Wenn man die Eintragungen im Personenteil prüft, so fällt auf, daß
diese in sehr vielen Fällen nur aus der Aufführung von Fundstellen in
den biobibliographischen Nachschlagewerken zur Geschichte der
Naturwissenschaften allgemein und der der Chemie speziell bestehen, so
daß dieser Teil nicht zuletzt auch die Funktion eines Index zu diesen
Nachschlagewerken übernimmt. Die Namen der behandelten Personen sind
zumeist mit ganz knappen biographischen Angaben versehen; längere
Eintragungen (Bsp. Faraday) sind etwa wie folgt gegliedert: Fundstelle
im Poggendorff, Additional bibliographies, Collected works, Reprints
and translations of publications, Correspondence, Manuscripts,
Biography and criticism. Auch an den Sachstellen werden Bibliographien
zusätzlich verzeichnet, z.T. auch allein anstatt von Titeln: so ist
z.B. unter Paper technology nur eine Bibliographie zitiert, aber als
Monographie ohne Umfangsangabe, der man entnehmen könnte, daß auch
diese Bibliographie mit ihren bloß 160 S. das Thema kaum erschöpfend
behandeln kann. Macht man dann Stichproben allein mit einschlägigen,
selbständig erschienenen Bibliographien, so fehlen gleichfalls
wichtige Titel: für die Pyrotechnik das Werk von Lotz;[6] für die
Geschichte der chemischen Technologie in der Tschechei die maßgebliche
Bibliographie von Steinerová;[7] im Abschnitt Chemical technology / Iron
and steel bzw. / metallurgy fehlt gleichfalls für die Tschechei eine
weitere Bibliographie von Steinerová[8] sowie für Lateinamerika eine
sehr umfangreiche, 1992 zur Fünfhundertjahrfeier der Entdeckung
Amerikas erschienene Bibliographie;[9] zur Chemie in Spanien fehlt eine
wichtige Biobibliographie,[10] die für den Personenteil hätte ausgewertet
werden müssen; ja selbst eine Bibliographie zur Geschichte der
chemischen Technologie[11] ist dem Berarbeiter entgangen. Nicht nur im
Hinblick darauf, daß im Vorwort die Verzeichnung von "Bibliographien
der Primärliteratur" eigens angekündigt wird, zeichnet sich der
Abschnitt Chemistry / Bibliographies (Bd. 1., S. 7 - 8) mit seinen
gerade 7 Titeln durch schreiende Lücken aus.[12]
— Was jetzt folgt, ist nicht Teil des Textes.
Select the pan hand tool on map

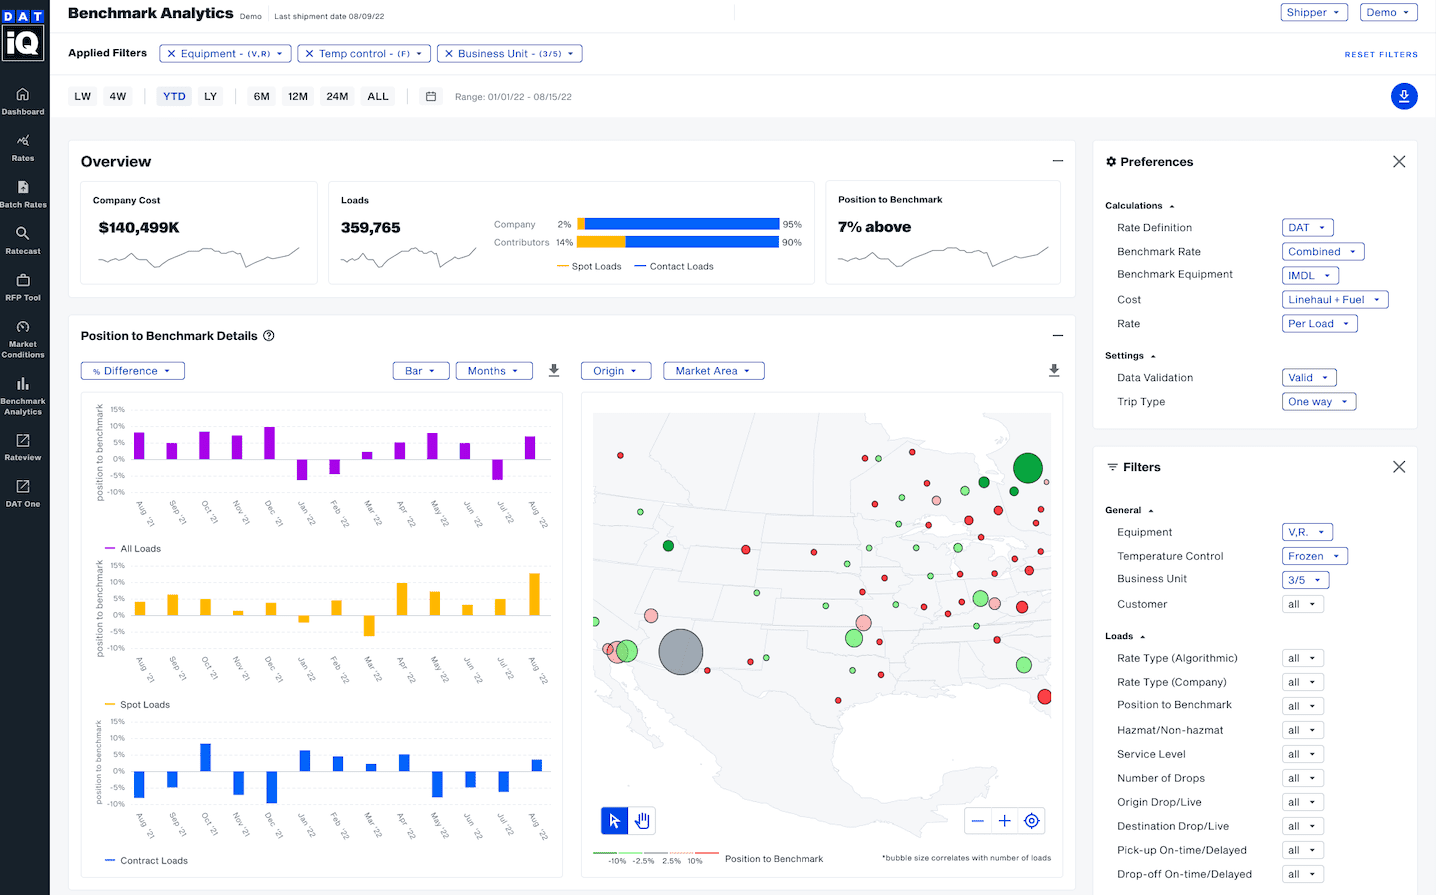click(x=642, y=821)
Weicht bei genauerem Hinsehen der anfängliche Zustand des
Beeindrucktseins einer zunehmenden Skepsis, was die Solidität der
Auswahlkriterien betrifft, so kann man auch nicht umhin, über die
Erscheinungsform der Bibliographie zu klagen: es handelt sich um die
Reproduktion von Titelkarten, je 20 auf einer Seite zu zwei Spalten,
wobei auch die Gliederungsüberschriften, die optisch überhaupt nicht
hervortreten (glücklicherweise hat der Verlag, anders als bei seinen
GVs für einen Kolumnentitel gesorgt) sowie die Verweisungen auf andere
Sachstellen einbezogen sind; hätte man die Kärtchen entsprechend ihrer
Textmenge geschuppt und dann reproduziert, hätten alle Titel in
höchstens zwei Bänden Platz gehabt; und wären die Titel in einem
PC-gängigen Datenbanksystem erfaßt worden, hätten sie sogar in einem
Band Platz gefunden, zu dem dann noch ein zweiter mit Registern hätte
treten können. Letztere fehlen völlig, was zwar in Anbetracht des
händigen Verfahrens verständlich, für die Benutzung aber inakzeptabel
ist. Wenn man schon auf ein Verfasserregister verzichten muß, so ist
das Fehlen eines separaten Sachregisters eine Zumutung, genügen doch
die in der Bibliographie enthaltenen Verweisungen keineswegs zum
(leichten) Auffinden einer Sache, ganz abgesehen davon, daß man erst
den passenden englischsprachigen Ausdruck kennen muß.
Daß diese Bibliographie viel Material enthält, das man sonst nicht
ohne weiteres findet, ist unbestritten; verläßlich, was die
Auswahlkriterien betrifft, ist sie nicht und leicht zu benutzen schon
gar nicht. Sie ist in erster Linie ein Produkt des Sammelfleißes, über
dem die Konzeption und die Präsentation zu kurz gekommen sind.